We had been talking about doing a day trip to Acadia National Park since spring when the park would be less crowded, but somehow spring turned into summer and we had yet to make that journey. Finally, on what was probably the hottest day of the year, we made the two hour trip to the Day Mountain trailhead on Route 3. Given that 2.5 million people visit Acadia National Park each year, with the majority of those visits in July and August we planned out visit for the middle of the week, hoping that the park would be less crowded. We also decided to hike one of the less popular trails that began just outside the park, thus avoiding the crowds along the park roads.
Since there were two options for hiking Day Mountain, we decided to do both by walking up the Carriage Road to the top and hiking the trail back down.
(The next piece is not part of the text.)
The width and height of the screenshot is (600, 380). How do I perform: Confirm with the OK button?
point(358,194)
According to my Acadia guide book, Day Mountain is the only mountain where a Carriage Road goes to the mountain summit. This also gives a third option for reaching the summit; riding a horse drawn carriage. Exercise was the goal, so a carriage was not an option.
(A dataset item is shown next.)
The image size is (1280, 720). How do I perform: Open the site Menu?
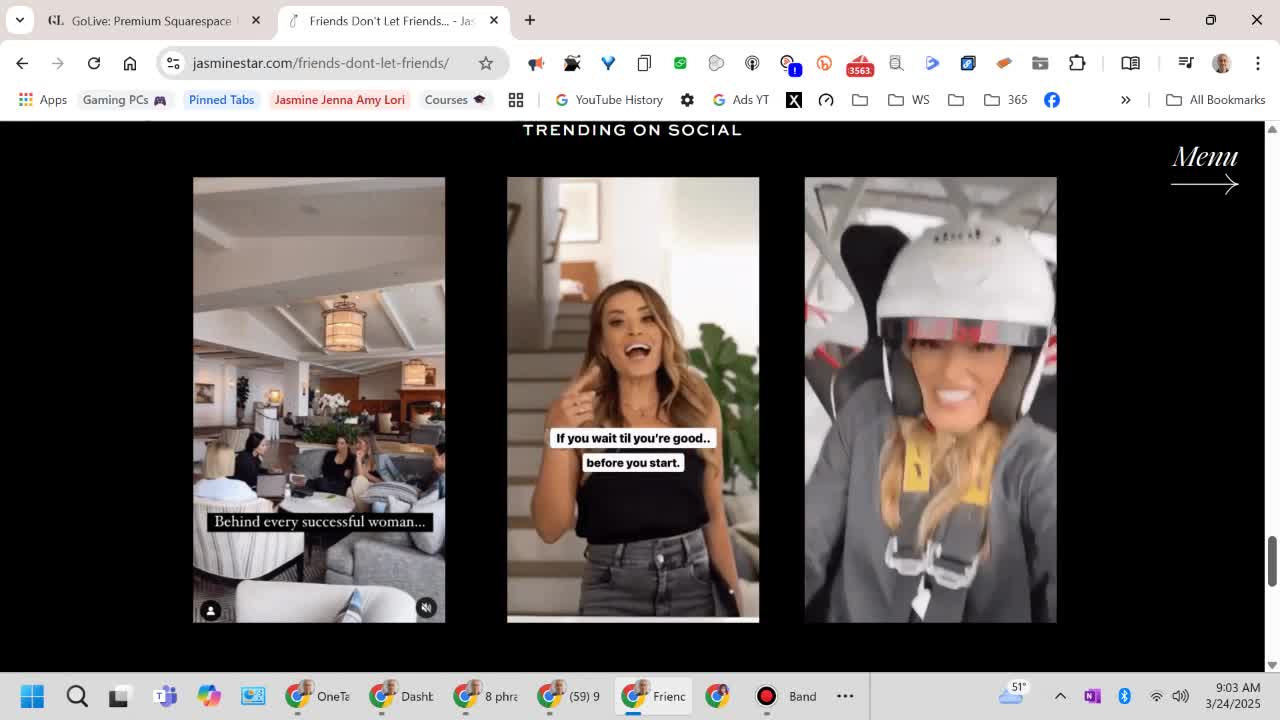point(1205,167)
In order to reach the Carriage Road, we had to hike a small section of trail until it intersected the road. This section of trail must get quite wet at times, for a rather lengthy portion of it consisted of planks. I got to try out my balance beam skills here, and I am proud to say I did not falter once. Of course, there were two thin planks side by side the whole way, so I am sure the trail was wider than your standard 4 inch balance beam.
Once on the Carriage Road, we realized how hot the day was going to be as we walked up the unshaded road. We were still doing okay with the heat and enjoyed the many views out over the water, as the road switch backed up the mountain. During a stop in one of the few shaded areas, I found a bright, yellow mushroom growing out of the rocks across the road. Further up the road, a butterfly flitted about. It was one of those beauties that keeps its wings open until you attempt to get a picture but it was still a pleasant diversion when we needed another break. As we neared the summit, we found a wasps’ nest hidden under an overhang; a perfect example of the construction trade in nature.
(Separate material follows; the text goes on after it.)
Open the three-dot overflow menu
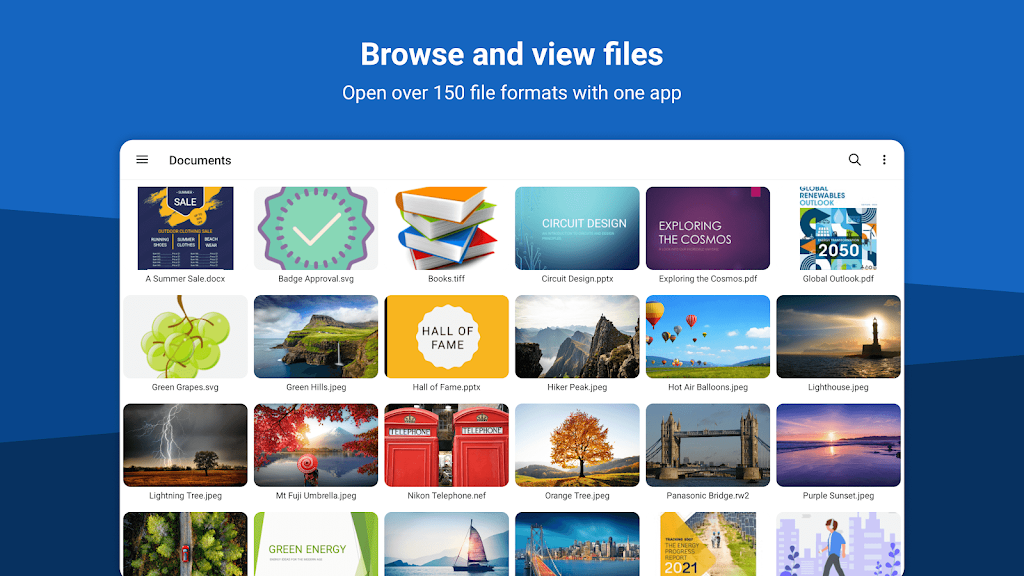 (x=884, y=160)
At the summit, we were rewarded with views of the Cranberry Islands. The summit was a small, circular granite area with a few clusters of trees, surrounded by the Carriage Road. There was a signpost directing the way towards the trail we would take back down in one direction and towards the Triads in the other, for those who wanted to extend their trip. We found a spot of shade and enjoyed our lunch of peppers, cheese and crackers. As we sat on one of the stones along the side of the Carriage Road, we watched a pair of horse drawn carriages make the loop around the summit.
After finishing our lunch, we found the trail and made our descent into the shade of the woods. Unfortunately, the shade and the woods were sporadic since the trail was mostly ledge. We would travel in the shade for a time, only to come back to a stone trail reflecting the brightness of the sun.
Even though I was feeling the heat, when we arrived at the parking area I wanted to take the Lower Day Mountain Trail towards the water. I was deceived by the path starting out in the woods. Again it wasn’t long before we came out of the woods and saw a field of cairns showing us the way across the ledge. After going on a little bit longer, I realized I was overheated and probably dehydrated so we were forced to turn around.
We finished the day by meeting up with a fellow blogger at a small café in Bar Harbor. We chatted over ice cold lemonades before they began their hiking adventure and we headed home. Even though there were some difficulties during the day, it was a rewarding experience.